*Belge*
────────────────────────────────────────

Cüneyt Arcayürek

Medyatik Aşırılık!

02 Nisan 2014 Çarşamba

Bizim medya nelere karşın RTE’nin seçimleri kazandığından söz etmiyor.
Tabii RTE’nin zaferini kutlamaktan başı dönen medyamız, Batı medyasındaki gerçekçi değerlendirmelere değerlendirmelere değinmiyor bile.
Örneğin Financal Times gibi, Pirus zaferini RTE’nin rüşvet ve yolsuzluklardan, bir dizi “sızıntıdan” sorumlu tuttuğu “düşmanlarına” karşı kazandığını ve…..
… bu zaferin “bir baskı olarak” döneceğini yazmıyor, yazamıyor..

────────────────────────────────────────

*Verilen maddeler*
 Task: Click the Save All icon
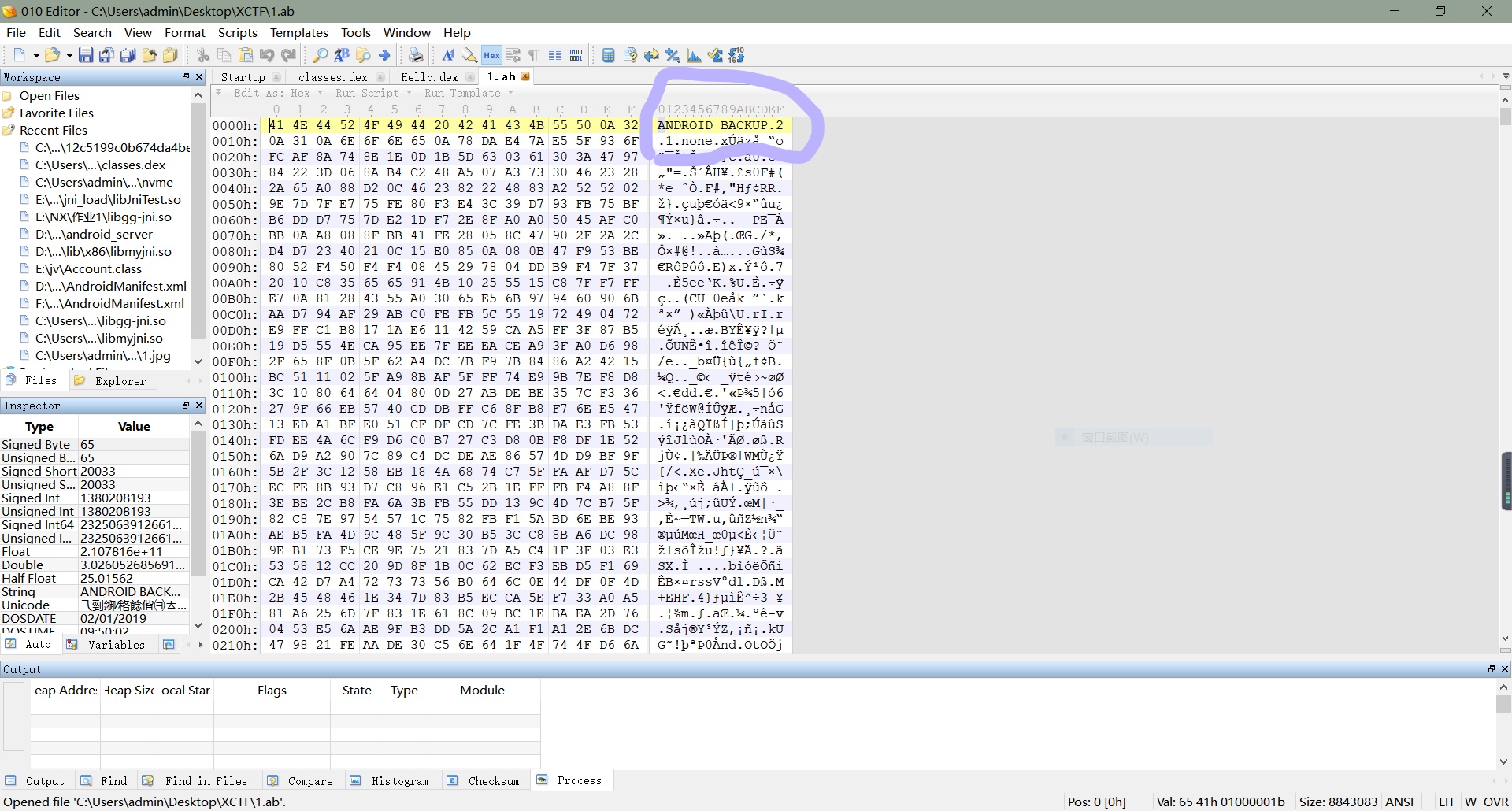[127, 55]
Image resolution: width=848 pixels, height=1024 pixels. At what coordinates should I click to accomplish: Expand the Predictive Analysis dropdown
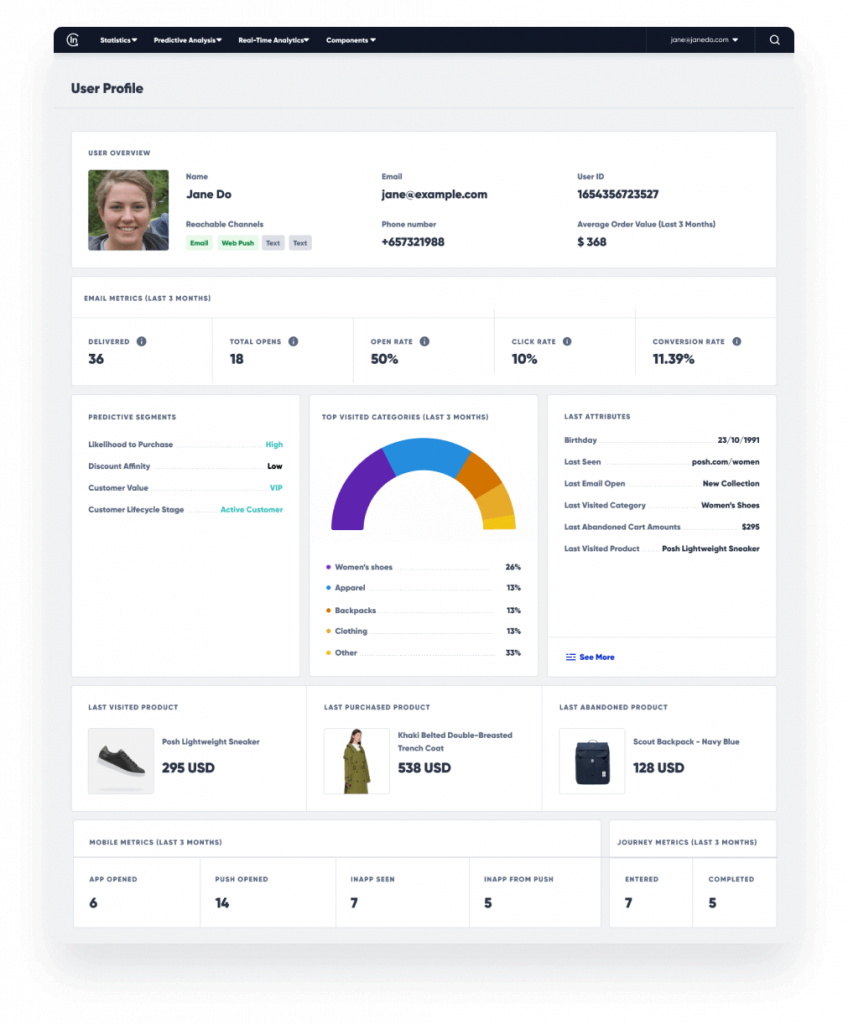click(x=187, y=40)
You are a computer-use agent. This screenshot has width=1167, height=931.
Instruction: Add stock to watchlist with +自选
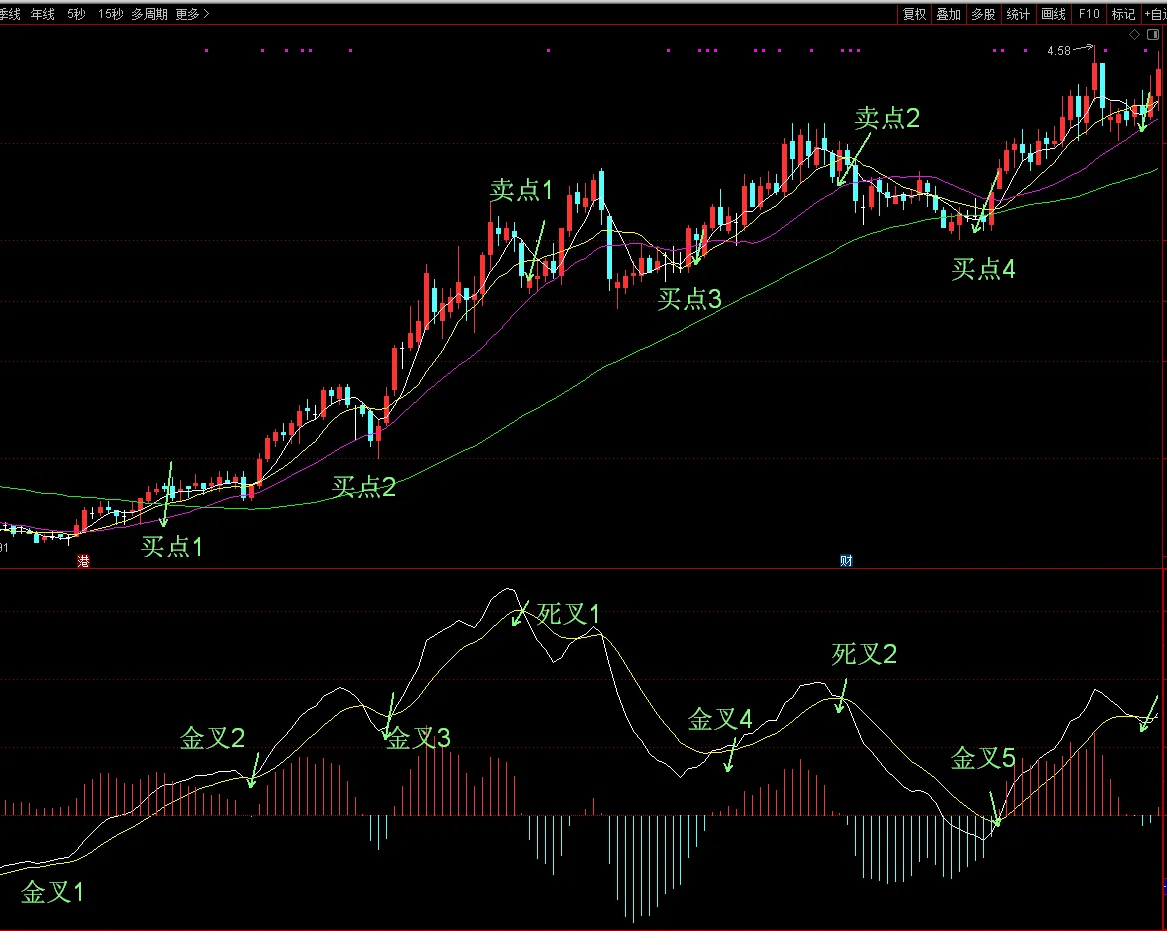point(1154,14)
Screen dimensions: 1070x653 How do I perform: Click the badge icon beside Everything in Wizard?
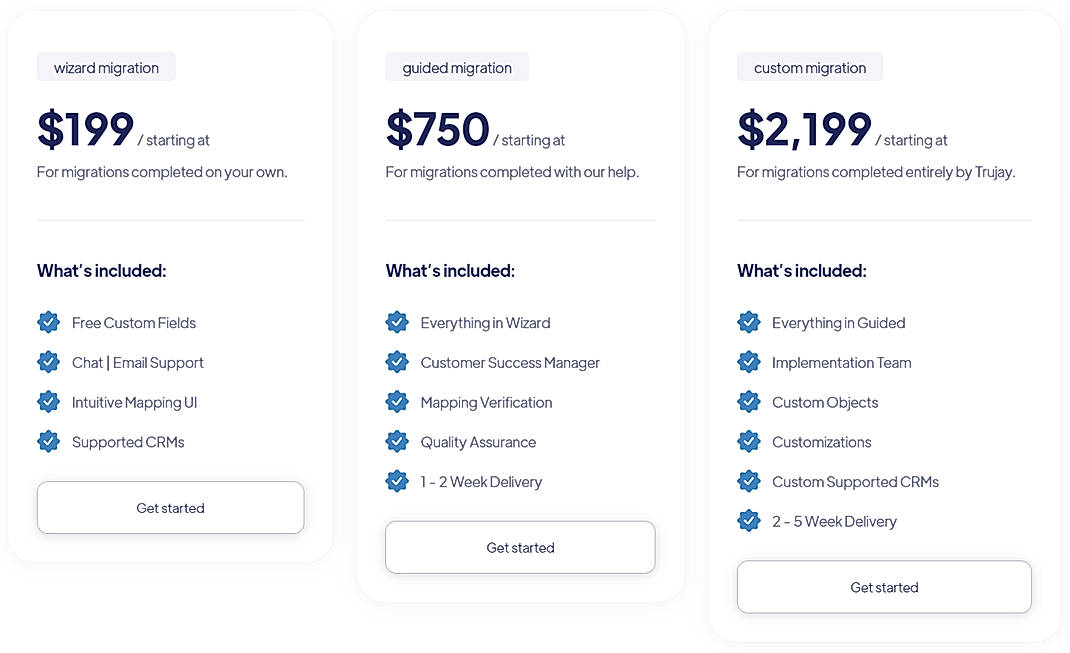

────────────────────────────────────────

*Alıştırma görevleri*
(1) Medya üzerine yazılmış köşe yazısına göre şu soruları yanıtlayın:
(a) Köşe yazısının başlığı nedir?
(b) Köşe yazısı hangi tarihi taşıyor?
(c) Köşe yazısına göre medyamız, RTE'nin zaferini kutlamaktan başı dönerken neye değinmiyor bile?
(2) Medya üzerine yazılmış köşe yazısında "02 Nisan 2014" ifadesinden aşağıya, "karşı kazandığını ve….." ifadesine kadar uzanan bölümün tamamını hiç değiştirmeden geri verin.
(3) Medyanın seçim sonrası tutumunu eleştiren köşe yazısını, son cümlesinden sonra sürdürün.
Buradaki maddelerin bu işle hiçbir ilgisi yoktur.

*Yazılı yanıtlar*
(1)
(a) Medyatik Aşırılık!
(b) 02 Nisan 2014 Çarşamba
(c) Batı medyasındaki gerçekçi değerlendirmelere

(2)
02 Nisan 2014 Çarşamba

Bizim medya nelere karşın RTE’nin seçimleri kazandığından söz etmiyor.
Tabii RTE’nin zaferini kutlamaktan başı dönen medyamız, Batı medyasındaki gerçekçi değerlendirmelere değerlendirmelere değinmiyor bile.
Örneğin Financal Times gibi, Pirus zaferini RTE’nin rüşvet ve yolsuzluklardan, bir dizi “sızıntıdan” sorumlu tuttuğu “düşmanlarına” karşı kazandığını ve…..

(3)
Batılı anlamda yayın yaptığını iddia eden herhangi bir gazetemizin, örneğin El Pais gazetesi gibi, RTE’nin “otoriterliğe kaymasını sandıkta meşrulaştırdığını” yazdığını gördünüz mü?
Corriera Della Sera, Batı dünyasında görülmemiş bir seçimle, Başbakan’ın “skandallarla batmadığını” yazıyor.
Evet, hangi demokraside yıllardır iktidarda tek başına olan bir siyaset adamı iktidarı değiştirmeyen bir yerel seçimde ülkesini kucaklayacağı, birleştirici olacağı yerde…
….ayrıştırıcı olmayı yeğleyerek seçimi ve sonuçlarını gerginliğin devam etmesi için kullanabilir, toplumda düşmanlığı körükleyici olabilir?
Tek örneği Türkiye ve 12 yıldır devleti yöneten RTE.

***

Yerel seçimleri siyasal ve tabii kişisel ihtiraslarını tatmin etmek… Çankaya’ya çıkmak, partisini ve ülkeyi kendinden sonra tepeden nasıl yöneteceğine hazırlamak için bir zemin, bir araç olarak kullandı.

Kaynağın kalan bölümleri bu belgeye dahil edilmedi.